Strona:Karol May - Z Bagdadu do Stambułu.djvu/266

Z Wikiźródeł, wolnej biblioteki
Ta strona została skorygowana.
—   230   —

Wydobyłem mój własny tytoń i wysypałem go na tacę, a kiedy fajki zadymiły, rzekł nasz gospodarz:
— Teraz chodźcie; pokażę wam mieszkanie!
Poprowadził nas na pierwsze piętro. Składało się ono z pięciu izb, z których każda zamykała się z osobna i wyłożona była dywanem w pośrodku, a wązkiemi poduszkami pod ścianami. Na poddaszu znajdowały się jeszcze dwa małe pokoje, które można było zaryglować. Mieszkanie mi się podobało, dlatego zapytałem o cenę.
— Tu niema ceny — odrzekł stary. — Musimy się uważać za ziomków, proszę więc pana, żebyś się wraz ze swoimi uważał za mego gościa.
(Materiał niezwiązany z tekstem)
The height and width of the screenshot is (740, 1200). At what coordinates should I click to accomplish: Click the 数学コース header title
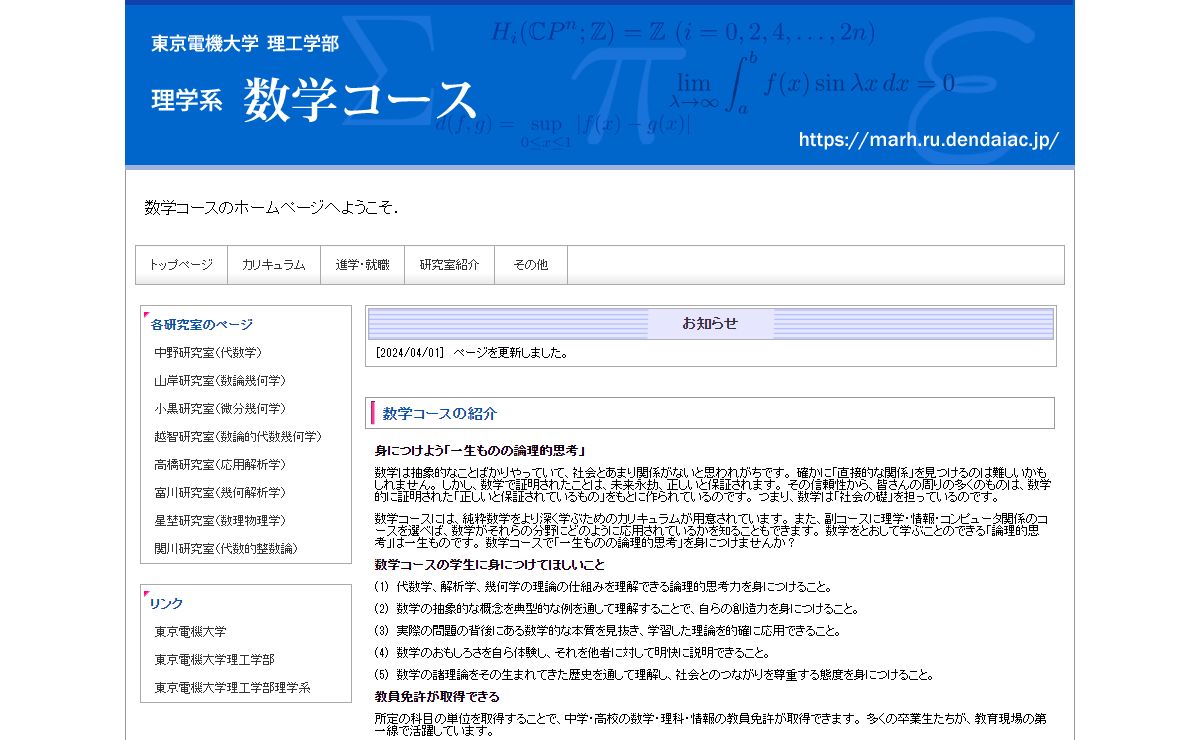tap(360, 100)
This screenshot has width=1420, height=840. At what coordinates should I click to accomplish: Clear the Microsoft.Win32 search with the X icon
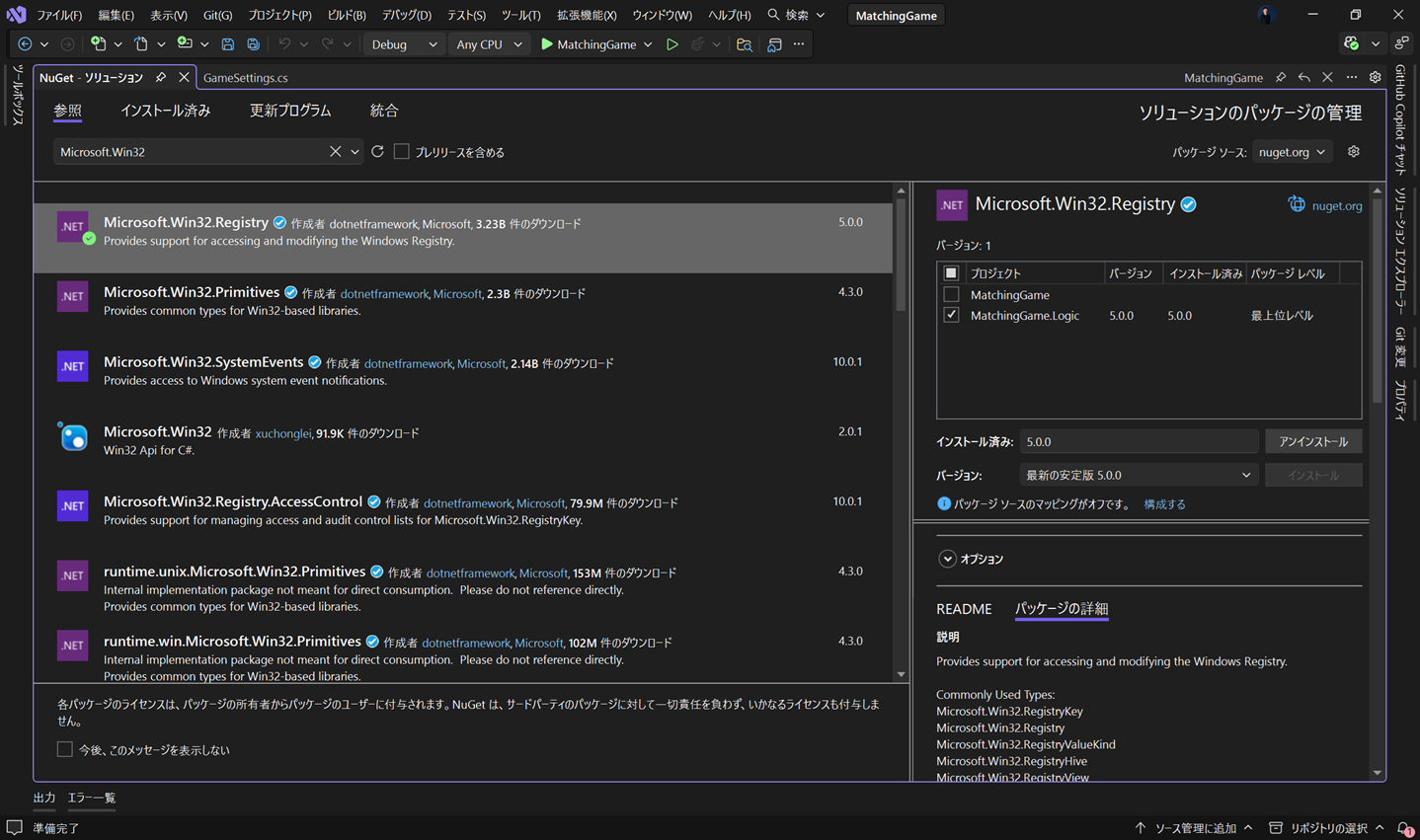(336, 151)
— Nie odrzucam łaskawego zaproszenia tem bardziej, że wolno mi będzie każdej chwili zerwać umowę. Dla mnie jest główną rzeczą, żeby tutaj z dala od świata nikt na mnie nie zwracał uwagi i nie przeszkadzał.
— To ma pan tutaj w całej pełni. Jak długo zamyśla pan w moim domu pozostać?
— Niedługo niestety; najmniej cztery dni, a najdłużej dwa tygodnie. Dla wyjaśnienia pozwoli pan, że opowiem małą przygodę.
— Oczywiście; usiądźmy! Tu na górze siedzi się tak samo przyjemnie, jak na dole, a fajki palą się jeszcze.
Usiedliśmy, poczem opowiedziałem mu o naszych stosunkach, o spotkaniu z Hassanem Ardżir Mirzą tyle, ile uważałem za potrzebne. Słuchał mnie z największą uwagą, a gdy skończyłem, zerwał się i zawołał:
— Panie, może pan się śmiało do mnie sprowadzić, gdyż tu nie będzie nikogo, ktoby się wam naprzykrzał, albo was zdradził. Kiedy pan przyjdzie?
— Jutro o zmierzchu. Ale, ale zapomniałem o jednem. Mamy kilka koni i dwa wielbłądy; czy będzie tu dla nich miejsce?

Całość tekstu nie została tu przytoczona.